La mia famiglia produceva tappeti meravigliosi: erano i più belli del mondo. Amavo ogni cosa della mia vita, era tutto perfetto. Poi è arrivato l'uragano.

Dicono che sia stato il più forte degli ultimi cinquant'anni. Curioso come l'abbiano chiamato Irma come la figlia dei nostri vicini di casa: lei sì che è un uragano ma nonostante tutto le voglio bene.

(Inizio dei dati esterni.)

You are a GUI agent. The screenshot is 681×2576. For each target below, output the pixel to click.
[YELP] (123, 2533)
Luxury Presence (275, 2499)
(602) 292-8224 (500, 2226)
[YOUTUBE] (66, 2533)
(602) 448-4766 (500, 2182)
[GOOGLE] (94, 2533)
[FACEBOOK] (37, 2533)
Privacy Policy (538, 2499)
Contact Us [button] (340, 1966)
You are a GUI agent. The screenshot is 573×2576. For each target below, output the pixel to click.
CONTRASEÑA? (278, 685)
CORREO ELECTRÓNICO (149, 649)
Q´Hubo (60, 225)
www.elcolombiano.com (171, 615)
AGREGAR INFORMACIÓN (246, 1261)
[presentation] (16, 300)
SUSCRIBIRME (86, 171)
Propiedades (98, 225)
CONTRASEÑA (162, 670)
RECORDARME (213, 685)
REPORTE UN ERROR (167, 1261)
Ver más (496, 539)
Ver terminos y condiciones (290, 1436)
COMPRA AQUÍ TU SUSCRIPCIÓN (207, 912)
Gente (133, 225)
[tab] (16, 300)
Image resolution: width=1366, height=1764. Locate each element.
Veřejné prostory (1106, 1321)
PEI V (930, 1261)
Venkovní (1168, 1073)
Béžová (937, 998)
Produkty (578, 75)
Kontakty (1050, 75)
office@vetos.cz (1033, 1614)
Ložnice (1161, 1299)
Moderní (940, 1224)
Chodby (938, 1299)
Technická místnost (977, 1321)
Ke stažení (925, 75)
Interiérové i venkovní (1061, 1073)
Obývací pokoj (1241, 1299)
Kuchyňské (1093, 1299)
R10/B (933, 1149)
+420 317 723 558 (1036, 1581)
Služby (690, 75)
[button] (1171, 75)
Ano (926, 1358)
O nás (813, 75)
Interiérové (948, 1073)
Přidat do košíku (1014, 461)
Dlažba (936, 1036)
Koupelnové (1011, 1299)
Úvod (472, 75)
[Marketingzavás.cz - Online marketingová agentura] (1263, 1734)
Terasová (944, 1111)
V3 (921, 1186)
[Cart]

Irma ha distrutto i parchi, il nostro ristorante preferito, scuole, ospedali, negozi di ogni genere e la nostra abitazione. Eravamo tutti a casa in quel momento. Tutti tranne Timin. La scuola del mio fratellino è stata completamente rasa al suolo e lui è stato l'unico sopravvissuto. I soccorsi l'hanno portato a casa e si sono occupati della nostra famiglia: eravamo tutti feriti e abbiamo dovuto chiudere la produzione di tappeti che venne distrutta, per procurarci cibo e acqua per sopravvivere. Mia madre cercò di convincere le persone che noi eravamo benestanti sperando di ottenere qualche privilegio ma i centri di accoglienza nati per le famiglie bisognose erano già tutti completamente pieni e sostenevano che tutti gli uomini sono uguali.

Irma e la sua famiglia sono andati da alcuni parenti in Messico ma noi non avevamo nessuno: papà è figlio unico e i suoi genitori sono morti durante il precedente uragano; mamma ha perso i contatti con la sua famiglia perché suo padre le ha imposto di sposare un uomo ricco ma lei si è innamorata di nostro padre e sono scappati insieme.

Abbiamo preso tutto quello che era rimasto e ci siamo incamminati tra le macerie.

Abbiamo camminato per giorni e giorni con il freddo e la fame. Speravamo di incontrare qualcuno che potesse aiutarci ma anche dopo essere usciti dalla città, le persone ridevano di noi e parlavano in una lingua che nessuno di noi capiva. Dormivamo dove ci capitava: era incredibile come da ricche e rispettate persone, siamo diventati inferiori, disgraziati e sconsiderati.

Dopo alcune settimane, abbiamo finalmente trovato una "casa" lontano dal nostro paese: era molto piccola, senza un bagno pulito e nella cucina c'era solo una padella bucata e arrugginita ma niente su cui cuocere il cibo. La stanza accanto non aveva un letto ma solo coperte impolverate.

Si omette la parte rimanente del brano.